╭─ Records
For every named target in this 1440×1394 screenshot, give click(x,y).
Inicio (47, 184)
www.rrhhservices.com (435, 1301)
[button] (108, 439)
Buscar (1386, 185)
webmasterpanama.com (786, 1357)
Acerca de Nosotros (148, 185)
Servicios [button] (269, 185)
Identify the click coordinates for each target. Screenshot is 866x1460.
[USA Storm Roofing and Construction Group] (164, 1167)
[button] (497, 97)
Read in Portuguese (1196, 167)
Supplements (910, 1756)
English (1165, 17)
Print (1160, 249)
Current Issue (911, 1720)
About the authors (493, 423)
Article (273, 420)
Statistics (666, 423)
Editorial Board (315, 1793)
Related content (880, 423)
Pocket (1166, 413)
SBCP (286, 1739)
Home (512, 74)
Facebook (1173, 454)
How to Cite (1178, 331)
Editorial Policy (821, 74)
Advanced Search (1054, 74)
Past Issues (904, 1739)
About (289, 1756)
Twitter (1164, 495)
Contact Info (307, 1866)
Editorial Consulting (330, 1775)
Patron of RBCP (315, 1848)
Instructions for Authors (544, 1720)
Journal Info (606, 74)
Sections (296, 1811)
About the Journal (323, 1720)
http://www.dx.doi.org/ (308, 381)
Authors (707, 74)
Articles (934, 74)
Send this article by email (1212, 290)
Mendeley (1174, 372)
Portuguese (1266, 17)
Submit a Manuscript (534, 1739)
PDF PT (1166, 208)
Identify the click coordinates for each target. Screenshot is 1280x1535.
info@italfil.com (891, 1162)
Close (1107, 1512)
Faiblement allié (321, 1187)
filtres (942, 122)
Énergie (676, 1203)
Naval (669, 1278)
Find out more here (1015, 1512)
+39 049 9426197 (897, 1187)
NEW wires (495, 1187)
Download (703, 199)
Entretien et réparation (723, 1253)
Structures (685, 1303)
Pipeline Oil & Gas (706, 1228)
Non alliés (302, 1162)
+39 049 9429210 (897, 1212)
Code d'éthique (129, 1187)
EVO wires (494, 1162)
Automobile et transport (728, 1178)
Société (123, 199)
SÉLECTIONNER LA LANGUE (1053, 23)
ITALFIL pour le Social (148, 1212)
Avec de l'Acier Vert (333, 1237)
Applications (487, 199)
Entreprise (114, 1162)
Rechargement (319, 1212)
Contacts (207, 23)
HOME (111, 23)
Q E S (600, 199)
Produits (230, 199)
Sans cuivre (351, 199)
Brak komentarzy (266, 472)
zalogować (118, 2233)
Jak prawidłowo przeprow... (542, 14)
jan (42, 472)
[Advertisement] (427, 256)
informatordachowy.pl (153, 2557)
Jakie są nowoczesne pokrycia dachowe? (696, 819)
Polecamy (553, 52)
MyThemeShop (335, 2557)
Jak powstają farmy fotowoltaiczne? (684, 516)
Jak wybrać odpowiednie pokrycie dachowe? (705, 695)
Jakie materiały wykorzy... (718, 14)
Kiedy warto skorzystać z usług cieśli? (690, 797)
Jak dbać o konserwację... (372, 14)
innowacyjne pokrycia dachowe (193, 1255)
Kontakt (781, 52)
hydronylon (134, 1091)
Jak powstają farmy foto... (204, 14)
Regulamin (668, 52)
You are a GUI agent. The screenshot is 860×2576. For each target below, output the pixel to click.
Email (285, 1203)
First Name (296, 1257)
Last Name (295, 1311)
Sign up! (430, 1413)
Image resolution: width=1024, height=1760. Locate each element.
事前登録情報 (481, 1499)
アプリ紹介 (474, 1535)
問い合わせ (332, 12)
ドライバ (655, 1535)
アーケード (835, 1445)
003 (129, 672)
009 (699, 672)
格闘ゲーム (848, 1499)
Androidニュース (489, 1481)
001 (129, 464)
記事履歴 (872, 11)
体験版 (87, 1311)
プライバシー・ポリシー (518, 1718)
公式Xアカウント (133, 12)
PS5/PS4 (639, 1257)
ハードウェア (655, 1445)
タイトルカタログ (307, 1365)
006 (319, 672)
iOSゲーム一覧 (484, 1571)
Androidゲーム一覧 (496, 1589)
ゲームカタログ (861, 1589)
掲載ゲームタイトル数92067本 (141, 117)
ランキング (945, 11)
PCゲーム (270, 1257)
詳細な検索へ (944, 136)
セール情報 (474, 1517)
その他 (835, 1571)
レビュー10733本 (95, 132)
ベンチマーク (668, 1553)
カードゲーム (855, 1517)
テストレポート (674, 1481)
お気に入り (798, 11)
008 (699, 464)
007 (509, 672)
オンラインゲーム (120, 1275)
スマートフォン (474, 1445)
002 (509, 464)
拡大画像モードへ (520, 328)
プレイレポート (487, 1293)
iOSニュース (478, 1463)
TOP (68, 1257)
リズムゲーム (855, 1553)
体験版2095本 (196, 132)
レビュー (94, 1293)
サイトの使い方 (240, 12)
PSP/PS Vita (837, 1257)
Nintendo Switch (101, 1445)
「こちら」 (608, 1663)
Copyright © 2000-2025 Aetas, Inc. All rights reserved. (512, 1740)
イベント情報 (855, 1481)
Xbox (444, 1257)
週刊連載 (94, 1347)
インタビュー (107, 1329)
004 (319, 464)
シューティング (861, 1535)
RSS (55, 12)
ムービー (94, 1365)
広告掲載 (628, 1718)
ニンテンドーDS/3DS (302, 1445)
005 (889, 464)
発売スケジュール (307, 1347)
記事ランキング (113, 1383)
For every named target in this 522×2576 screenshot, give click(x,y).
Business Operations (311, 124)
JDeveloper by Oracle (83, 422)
╰─
Brief » Show each line from the entries above that contains the string "click".

Finished task »
For every named target in this 1440×1394 screenshot, give click(x,y).
Identify the click coordinates for each target. Screenshot is 866x1460.
Identify the click coordinates for each target. Screenshot is 1280x1535.
You are a GUI agent. The screenshot is 860×2576. For each target below, output the pixel to click.
For every named target in this 522×2576 screenshot, give click(x,y).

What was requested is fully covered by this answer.